- _TASK REQUIREMENTS_
(1) Using the sports broadcasting article below, decide whether each statement agrees with it: (a) The course meets for three hours every Monday. (b) Wolff's first World Series was for NBC Radio. (c) Wolff currently telecasts the New York Knicks' games. For each, give yes or no and quote the deciding words.
(2) In the listing below, copy the lines starting with the line that contains "This screenshot has" and going on through the line that contains "pos(169,84)". Leave the pictures out of your copy.

── SOURCE DOCUMENT

Associate Professor Bob Wolff of the Communication Arts Department of St. John's University in Jamaica, N.Y. was lecturing in his course, Sports Broadcasting, and with a bit of cynicism he was attempting to bring home a vital point to a class of aspiring sports-casters. Wolff described the time he went to spring training as a TV announcer for the Washington Senators and spent 30 minutes a day practicing beer pouring. "I had the real good hands for it," Wolff said. "In fact, I was so well drilled that I could pour with either hand and bring the head up just the way the ad agency boys wanted it. But at the Presidential opener back in Washington, I made a mistake, and the beer slopped over the glass. We did a fine telecast, and the Senators even won for a change. But did I catch it! The thing to remember, class, is that when the One Great Sponsor comes to write against your name, he cares not who won or lost or how well you covered the game. He cares how you poured the beer."

Sports Broadcasting is one of the few courses of its kind given for credit at a major university, and it is now in its fifth year under Wolff. For three hours every Monday, students are instructed on play-by-play announcing and the preparation and editing of sports shows. But perhaps the most educational part of the course is Wolff's forthright discussions of the harsh realities of an intensely competitive profession. "You must play to your own sense and your own standards," he says. "Not many people are going to help you in the broadcasting business. Yes, they should. But they won't. They send you out on the air to sink or swim, and if you aren't aware of that, you will just be gone."

Wolff has managed to keep his head above water throughout a 30-year sportscasting career that included 14 beery seasons with the departed Senators. The first World Series he did was for Mutual Radio in 1956, the year of Don Larsen's perfect game. He also covered the 1958 Colt-Giant overtime NFL title game, Bobby Hull's breaking of the 50-goal barrier, the New York Knicks' two championship seasons and countless football bowls, college basketball games and dog and horse shows. He has worked live radio and television and done voice-overs and cablecasting. Wolff currently telecasts the Detroit Pistons' games, and though he is hardly one of broadcasting's superstars, he is an excellent and candid teacher. When Wolff informs his students, "No matter how good you are in this business, 50% is getting the job. 20% is holding it and only 30% is doing it," they are hearing the voice of experience.

He also tells his students that if they want to do play-by-play, they should begin by building a "power base," by getting on a local radio or television news show so their on-the-air personalities are known to potential employers. "If you call up a producer and he knows your name, he's going to answer your call," Wolff says. "Then you've got a chance to at least audition."

────
── THE INPUT

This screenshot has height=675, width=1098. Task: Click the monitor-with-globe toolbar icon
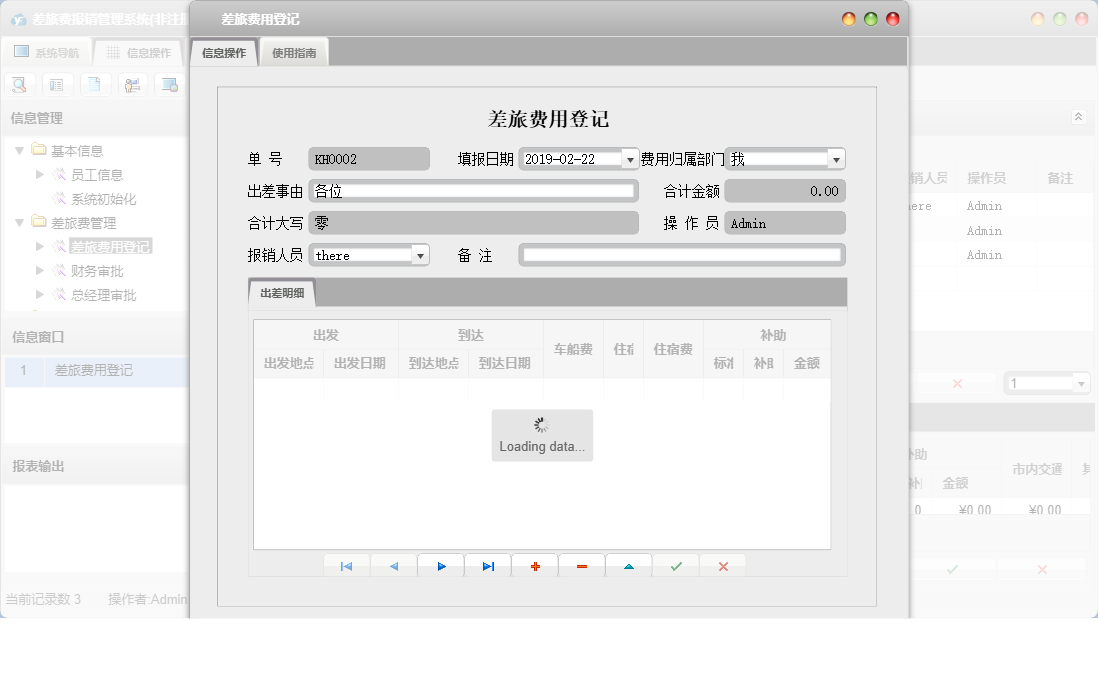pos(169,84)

────
── THE INPUT

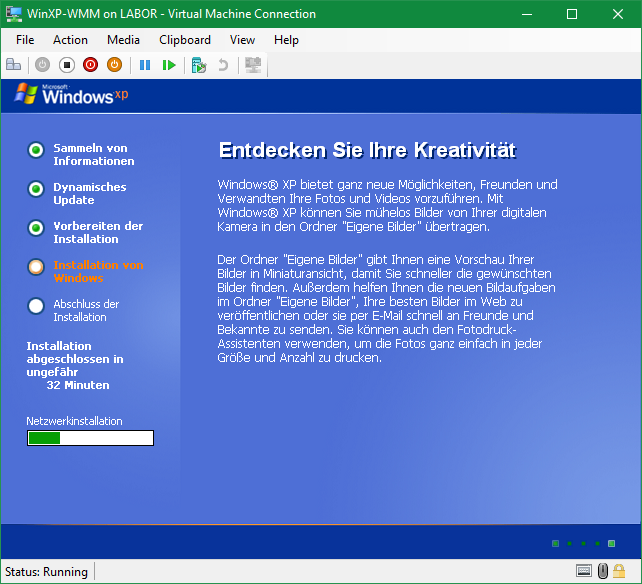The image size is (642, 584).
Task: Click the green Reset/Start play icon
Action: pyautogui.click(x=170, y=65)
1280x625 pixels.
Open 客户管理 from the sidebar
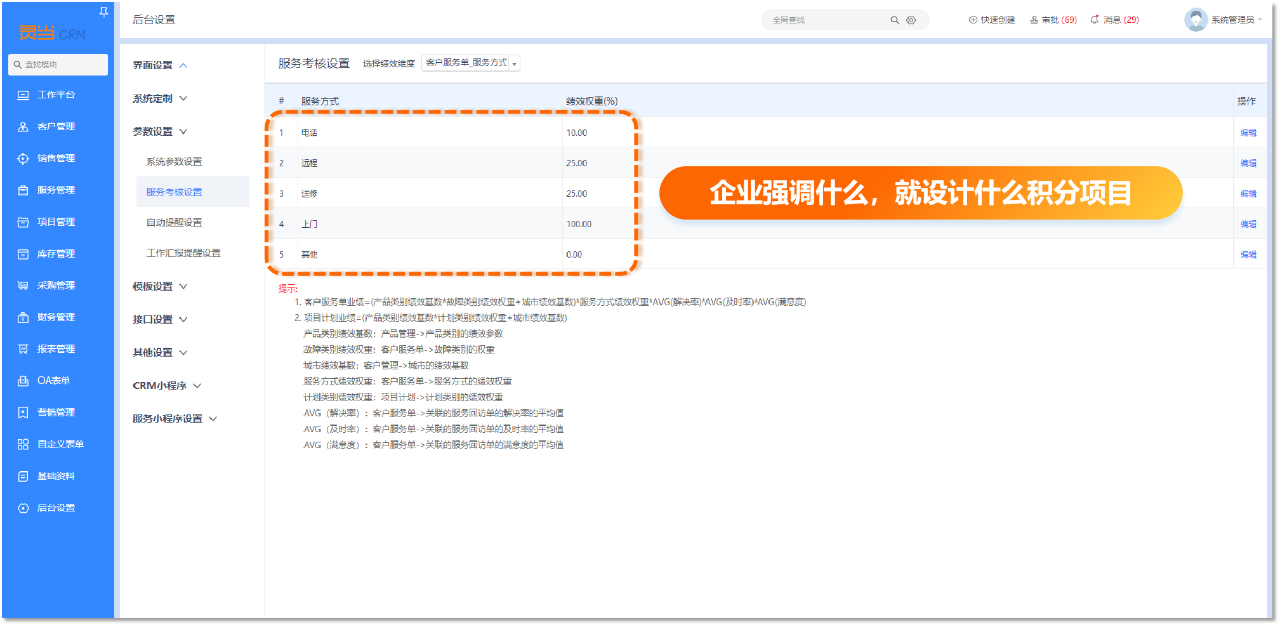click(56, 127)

────

- _REPLIES_
(1)
(a) Yes: "For three hours every Monday"
(b) No: "The first World Series he did was for Mutual Radio in 1956"
(c) No: "Wolff currently telecasts the Detroit Pistons' games"

(2)
This screenshot has height=675, width=1098. Task: Click the monitor-with-globe toolbar icon
pos(169,84)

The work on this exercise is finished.